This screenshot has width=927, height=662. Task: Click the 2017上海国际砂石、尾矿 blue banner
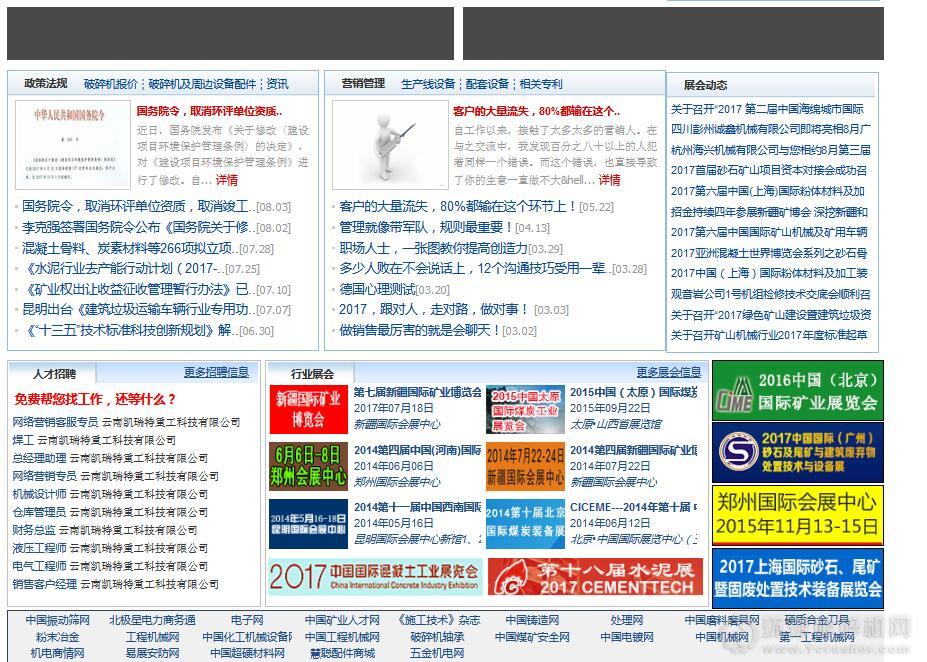[x=797, y=578]
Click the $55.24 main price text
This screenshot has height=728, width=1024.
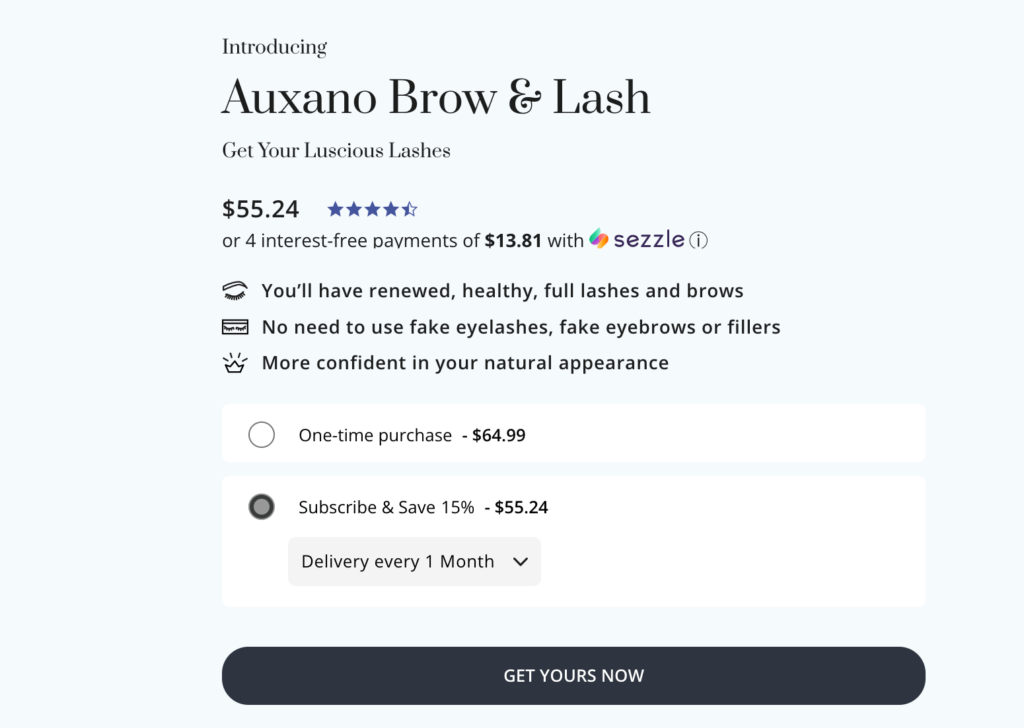pos(261,209)
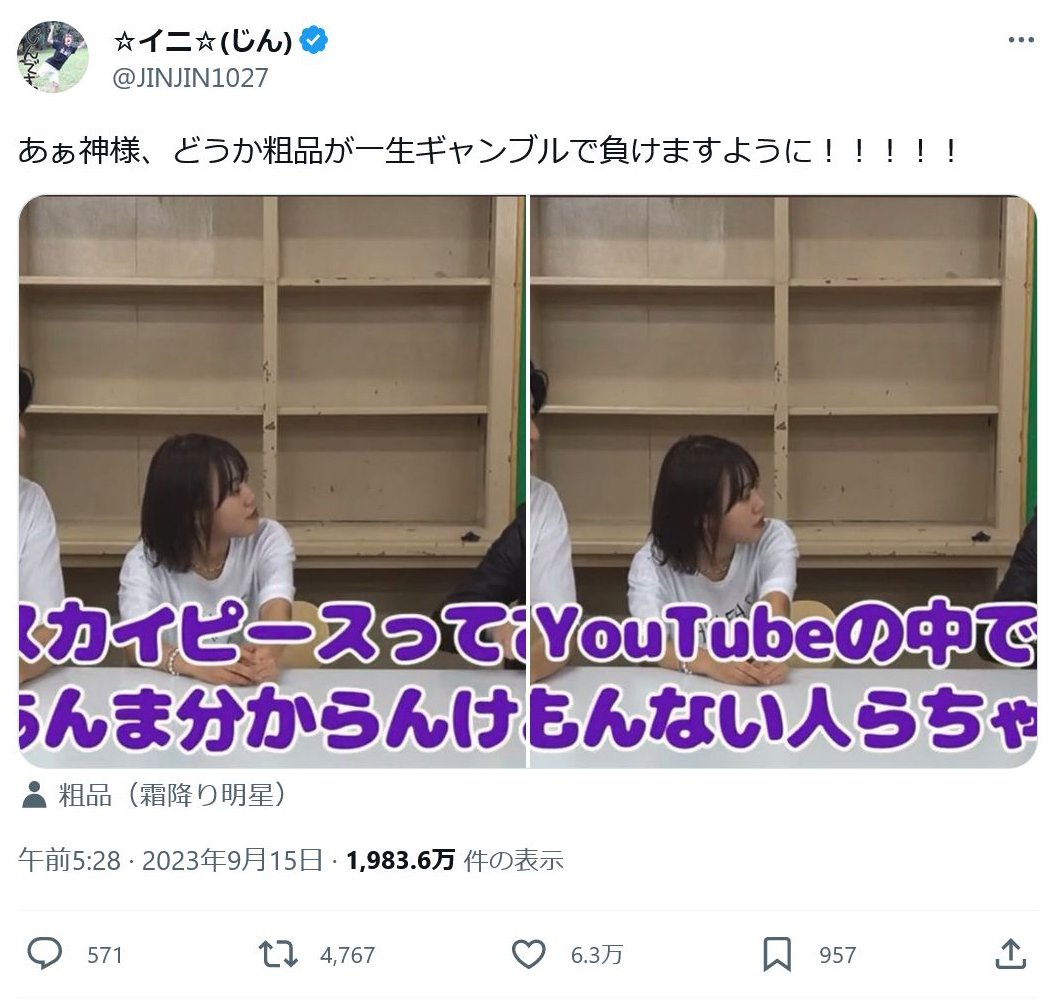Open the profile avatar picture
Image resolution: width=1055 pixels, height=1000 pixels.
52,57
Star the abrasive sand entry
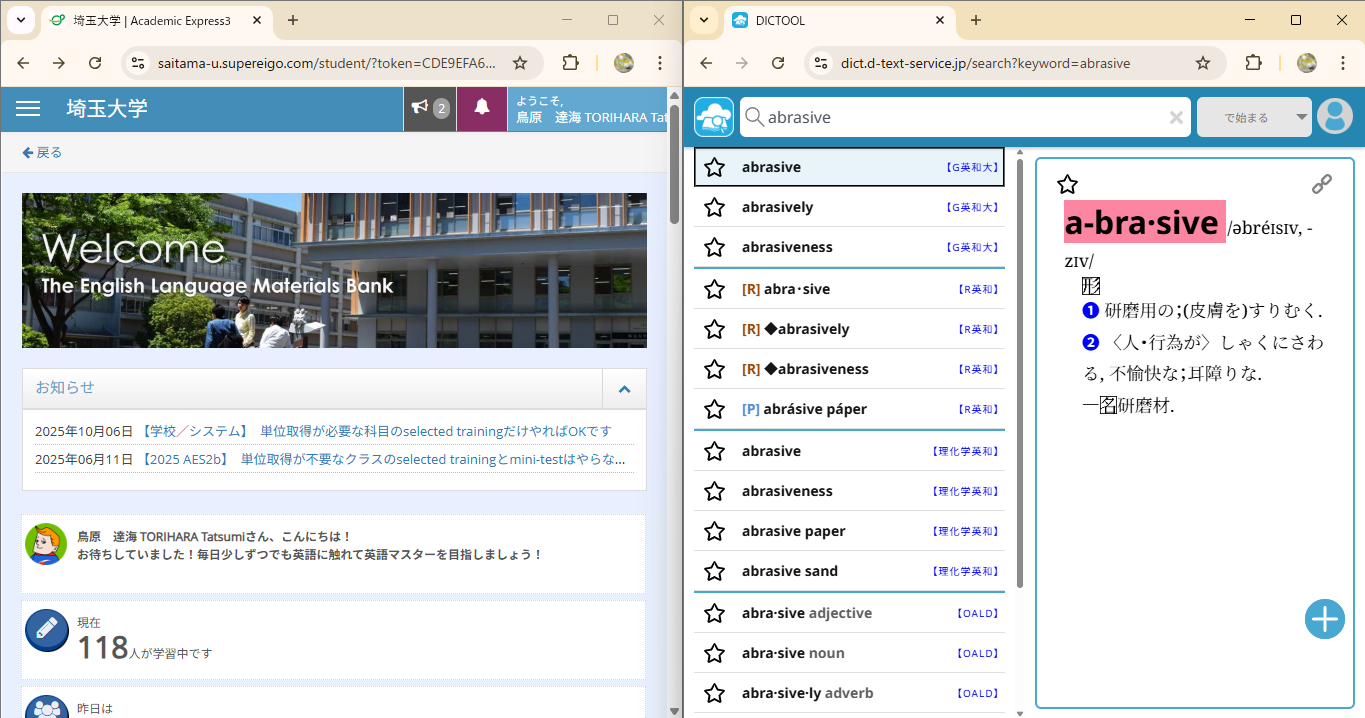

- - - - -

_What to do_: Copy every line of the rows above word for word, leaving out the pictures.

_Written solution_:
This screenshot has width=927, height=662. Task: Click the 2017上海国际砂石、尾矿 blue banner
[x=797, y=578]
Click the $55.24 main price text
This screenshot has height=728, width=1024.
pos(261,209)
Open the profile avatar picture
Image resolution: width=1055 pixels, height=1000 pixels.
52,57
Star the abrasive sand entry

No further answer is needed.